TASK LIST:
(a) In the text on ammonium polyphosphate, which two ingredients is the product said to work well with?
(b) List the uses in flexible polyurethane foams where the ammonium polyphosphate text says the product holds fire at bay.
(c) Please carry on the ammonium polyphosphate text from the point where it stops.

SELECTED TEXT:

►

Our team chases purity from the ground up. When batches leave the reactor, quality technicians inspect nitrogen and phosphorus content, solubility profiles, viscosity, and resin compatibility. This careful approach prevents corrosion in plastic compounding machines and keeps agricultural customers confident that every ton has consistent nutrient value. Factories carry out multiple washes, remove residual ammonia, and monitor moisture strictly — small missteps can ruin an entire run. The benefits show up later: masterbatch plants report less dust during mixing, while fertilizer formulators praise how our APP disperses steadily in their blends.
Ammonium polyphosphate built its reputation in flame retardant coatings and plastics. Companies racing to meet stricter fire safety standards ask for more than just volume. In flexible polyurethane foams, our APP holds up under high processing temperatures, holding fire at bay in upholstery, insulation boards, and cable sheaths. Building material manufacturers trust our product as an ingredient that works well with melamine or pentaerythritol—critical for forming thick, insulating char during a blaze.

◄

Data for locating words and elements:
►

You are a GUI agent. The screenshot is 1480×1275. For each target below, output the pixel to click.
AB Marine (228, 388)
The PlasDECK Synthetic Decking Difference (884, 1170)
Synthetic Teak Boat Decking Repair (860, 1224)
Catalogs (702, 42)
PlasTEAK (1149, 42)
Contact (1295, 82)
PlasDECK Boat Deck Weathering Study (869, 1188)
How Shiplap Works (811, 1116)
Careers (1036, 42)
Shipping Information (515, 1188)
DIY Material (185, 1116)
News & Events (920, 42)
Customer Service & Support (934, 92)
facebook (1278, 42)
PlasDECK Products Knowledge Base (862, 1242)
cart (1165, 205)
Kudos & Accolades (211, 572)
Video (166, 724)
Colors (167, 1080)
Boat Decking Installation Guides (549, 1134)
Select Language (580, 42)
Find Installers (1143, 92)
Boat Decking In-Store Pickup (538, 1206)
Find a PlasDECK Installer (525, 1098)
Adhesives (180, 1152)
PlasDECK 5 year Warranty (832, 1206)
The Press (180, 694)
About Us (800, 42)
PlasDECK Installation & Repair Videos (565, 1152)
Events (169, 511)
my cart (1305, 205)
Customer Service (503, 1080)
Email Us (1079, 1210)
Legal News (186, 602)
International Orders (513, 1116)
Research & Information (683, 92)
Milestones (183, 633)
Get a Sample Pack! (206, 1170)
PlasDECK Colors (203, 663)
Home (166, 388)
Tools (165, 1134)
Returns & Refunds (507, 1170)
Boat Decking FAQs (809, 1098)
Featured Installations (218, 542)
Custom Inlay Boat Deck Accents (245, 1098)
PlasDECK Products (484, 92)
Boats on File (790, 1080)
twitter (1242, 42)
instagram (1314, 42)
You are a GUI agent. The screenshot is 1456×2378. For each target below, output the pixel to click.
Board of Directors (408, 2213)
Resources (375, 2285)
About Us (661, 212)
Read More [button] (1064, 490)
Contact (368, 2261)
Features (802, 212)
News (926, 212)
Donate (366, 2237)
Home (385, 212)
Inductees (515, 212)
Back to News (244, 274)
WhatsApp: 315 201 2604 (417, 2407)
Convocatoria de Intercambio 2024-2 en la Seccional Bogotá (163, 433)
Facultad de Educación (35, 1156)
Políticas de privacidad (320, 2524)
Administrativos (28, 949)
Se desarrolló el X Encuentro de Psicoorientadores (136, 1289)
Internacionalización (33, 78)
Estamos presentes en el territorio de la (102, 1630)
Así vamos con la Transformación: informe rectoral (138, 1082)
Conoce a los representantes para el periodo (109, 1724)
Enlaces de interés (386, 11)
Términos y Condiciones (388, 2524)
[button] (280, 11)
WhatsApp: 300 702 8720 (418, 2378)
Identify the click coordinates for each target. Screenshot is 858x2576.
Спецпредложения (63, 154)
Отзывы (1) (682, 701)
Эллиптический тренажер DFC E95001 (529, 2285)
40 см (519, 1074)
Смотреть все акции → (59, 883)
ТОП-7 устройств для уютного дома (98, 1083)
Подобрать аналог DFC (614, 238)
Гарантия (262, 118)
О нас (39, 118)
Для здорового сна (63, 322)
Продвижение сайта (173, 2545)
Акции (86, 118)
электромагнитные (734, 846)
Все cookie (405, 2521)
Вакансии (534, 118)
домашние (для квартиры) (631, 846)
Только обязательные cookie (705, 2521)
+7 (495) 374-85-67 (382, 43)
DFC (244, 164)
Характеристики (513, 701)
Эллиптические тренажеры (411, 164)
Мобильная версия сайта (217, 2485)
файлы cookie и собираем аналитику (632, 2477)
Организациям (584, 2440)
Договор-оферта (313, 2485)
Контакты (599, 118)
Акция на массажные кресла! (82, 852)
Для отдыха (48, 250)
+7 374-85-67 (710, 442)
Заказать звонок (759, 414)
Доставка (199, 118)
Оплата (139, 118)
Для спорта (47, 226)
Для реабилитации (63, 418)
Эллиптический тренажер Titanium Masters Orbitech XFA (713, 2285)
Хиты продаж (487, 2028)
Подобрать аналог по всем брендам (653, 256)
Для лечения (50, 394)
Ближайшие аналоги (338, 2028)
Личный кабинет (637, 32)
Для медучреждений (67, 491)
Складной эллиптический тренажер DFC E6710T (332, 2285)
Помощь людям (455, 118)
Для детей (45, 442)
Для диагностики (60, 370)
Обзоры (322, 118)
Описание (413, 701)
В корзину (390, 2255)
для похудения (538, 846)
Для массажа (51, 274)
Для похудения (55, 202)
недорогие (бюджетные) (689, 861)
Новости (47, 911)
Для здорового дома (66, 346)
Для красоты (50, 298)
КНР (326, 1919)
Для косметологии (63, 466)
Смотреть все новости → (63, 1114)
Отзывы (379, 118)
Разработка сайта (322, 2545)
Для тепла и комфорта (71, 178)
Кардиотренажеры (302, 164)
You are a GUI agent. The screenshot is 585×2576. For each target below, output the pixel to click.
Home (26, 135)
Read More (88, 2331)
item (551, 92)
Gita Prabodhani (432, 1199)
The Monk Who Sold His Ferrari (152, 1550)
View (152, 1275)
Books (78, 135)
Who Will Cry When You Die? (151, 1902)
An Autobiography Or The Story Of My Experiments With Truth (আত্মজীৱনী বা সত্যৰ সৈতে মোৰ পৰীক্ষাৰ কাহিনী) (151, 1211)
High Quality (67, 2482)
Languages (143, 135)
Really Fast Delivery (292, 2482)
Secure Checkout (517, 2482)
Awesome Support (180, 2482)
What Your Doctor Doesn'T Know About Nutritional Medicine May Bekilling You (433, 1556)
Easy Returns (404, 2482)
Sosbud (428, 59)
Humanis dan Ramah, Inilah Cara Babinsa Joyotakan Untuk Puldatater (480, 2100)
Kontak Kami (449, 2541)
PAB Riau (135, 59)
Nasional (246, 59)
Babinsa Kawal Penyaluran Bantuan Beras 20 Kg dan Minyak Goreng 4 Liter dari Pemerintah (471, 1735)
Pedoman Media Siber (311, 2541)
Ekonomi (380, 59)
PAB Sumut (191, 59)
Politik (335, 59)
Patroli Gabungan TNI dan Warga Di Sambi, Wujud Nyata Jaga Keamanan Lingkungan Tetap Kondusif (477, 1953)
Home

◄

TASK ANSWERS:
(a) Melamine or pentaerythritol.

(b) Upholstery, insulation boards, and cable sheaths.

(c)
Outside of construction materials, agriculture also leans toward APP’s slow-release profile. Customers in this sector want nitrogen and phosphorus to feed crops, not leach into waterways. By adjusting the chain length and moisture profile, we ship variants that break down on time for seasonal needs, supporting everything from corn fields to specialty fruits. Overapplication costs money, so farmers like a fertilizer that tracks with growth cycles instead of flooding the root zone up front.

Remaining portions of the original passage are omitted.